═══ READING PASSAGE ═══

Question

Use EDL to show that the square of any positive integer is either of the form of 3n or 3n+1 for some integer..​

Answer 1

Step-by-step explanation:

what is the full form of EDL

Answer 2

let us start by taking 'a' any positive integer and b = 3

by Euclid's division lemma,

a = bq + r where 0 ≤ r < b

therefore r = 0, 1 or 2

when r = 0, a = 3q ---------(i)

when r = 1, a = 3q + 1 ---------(ii)

when r = 2, a = 3q + 2 ---------(iii)

squaring both sides of each equation.

(i) a² = (3q)²

➡ a² = 9q²

➡ a² = 3(3q²)

➡ a² = 3m --------(iv)

(ii) a² = (3q + 1)²

➡ a² = 9q² + 6q + 1

➡ a² = 3(3q² + 2q) + 1

➡ a² = 3m + 1 ---------(v)

(iii) a² = (3q + 2)²

➡ a² = 9q² + 12q + 4

➡ a² = 9q² + 12q + 3 + 1

➡ a² = 3(3q² + 4q + 1) + 1

➡ a² = 3m + 1 ---------(vi)

by equation (iv), (v) and (vi) it's proved that the square of any positive number is either in the form of 3m or 3m + 1.

═══ SUPPLIED ENTRIES ═══

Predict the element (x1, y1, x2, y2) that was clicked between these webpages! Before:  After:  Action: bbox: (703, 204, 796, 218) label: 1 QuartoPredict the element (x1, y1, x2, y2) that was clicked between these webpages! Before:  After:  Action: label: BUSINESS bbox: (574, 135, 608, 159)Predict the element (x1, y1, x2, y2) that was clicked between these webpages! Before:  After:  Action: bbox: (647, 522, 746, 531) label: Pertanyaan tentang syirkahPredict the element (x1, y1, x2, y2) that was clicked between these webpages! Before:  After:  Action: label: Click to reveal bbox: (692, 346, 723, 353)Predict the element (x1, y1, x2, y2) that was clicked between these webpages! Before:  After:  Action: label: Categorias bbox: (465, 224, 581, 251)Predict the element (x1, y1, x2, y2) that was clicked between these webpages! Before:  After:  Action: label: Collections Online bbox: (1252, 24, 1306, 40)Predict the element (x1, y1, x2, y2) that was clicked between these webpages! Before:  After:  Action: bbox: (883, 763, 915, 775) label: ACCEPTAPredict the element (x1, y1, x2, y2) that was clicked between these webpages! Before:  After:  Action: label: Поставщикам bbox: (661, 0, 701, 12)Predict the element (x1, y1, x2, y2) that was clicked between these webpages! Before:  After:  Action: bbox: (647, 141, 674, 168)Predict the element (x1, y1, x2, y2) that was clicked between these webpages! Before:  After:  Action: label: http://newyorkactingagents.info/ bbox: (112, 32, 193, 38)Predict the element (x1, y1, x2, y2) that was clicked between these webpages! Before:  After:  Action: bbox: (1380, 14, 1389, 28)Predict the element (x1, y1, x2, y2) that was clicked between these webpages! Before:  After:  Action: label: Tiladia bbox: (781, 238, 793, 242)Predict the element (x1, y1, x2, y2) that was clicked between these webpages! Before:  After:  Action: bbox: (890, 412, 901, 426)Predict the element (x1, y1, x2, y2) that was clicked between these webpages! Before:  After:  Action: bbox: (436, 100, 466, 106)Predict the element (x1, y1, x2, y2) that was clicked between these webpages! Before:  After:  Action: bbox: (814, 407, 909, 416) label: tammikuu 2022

═══

ACTION ITEM A | In the thread on squares of integers, which lemma does Answer 2 apply?
ACTION ITEM B | Print the thread on squares of integers from "therefore r = 0, 1" up to and including "of each equation.".
ACTION ITEM C | In the thread on squares of integers, why does Answer 2 conclude that r can only be 0, 1 or 2?
The records were taken from a separate source.

EXERCISE OUTPUT A | Euclid's division lemma.

EXERCISE OUTPUT B |
therefore r = 0, 1 or 2

when r = 0, a = 3q ---------(i)

when r = 1, a = 3q + 1 ---------(ii)

when r = 2, a = 3q + 2 ---------(iii)

squaring both sides of each equation.

EXERCISE OUTPUT C | Euclid's division lemma gives a = bq + r with 0 ≤ r < b. Answer 2 takes b = 3, so r must be 0, 1 or 2.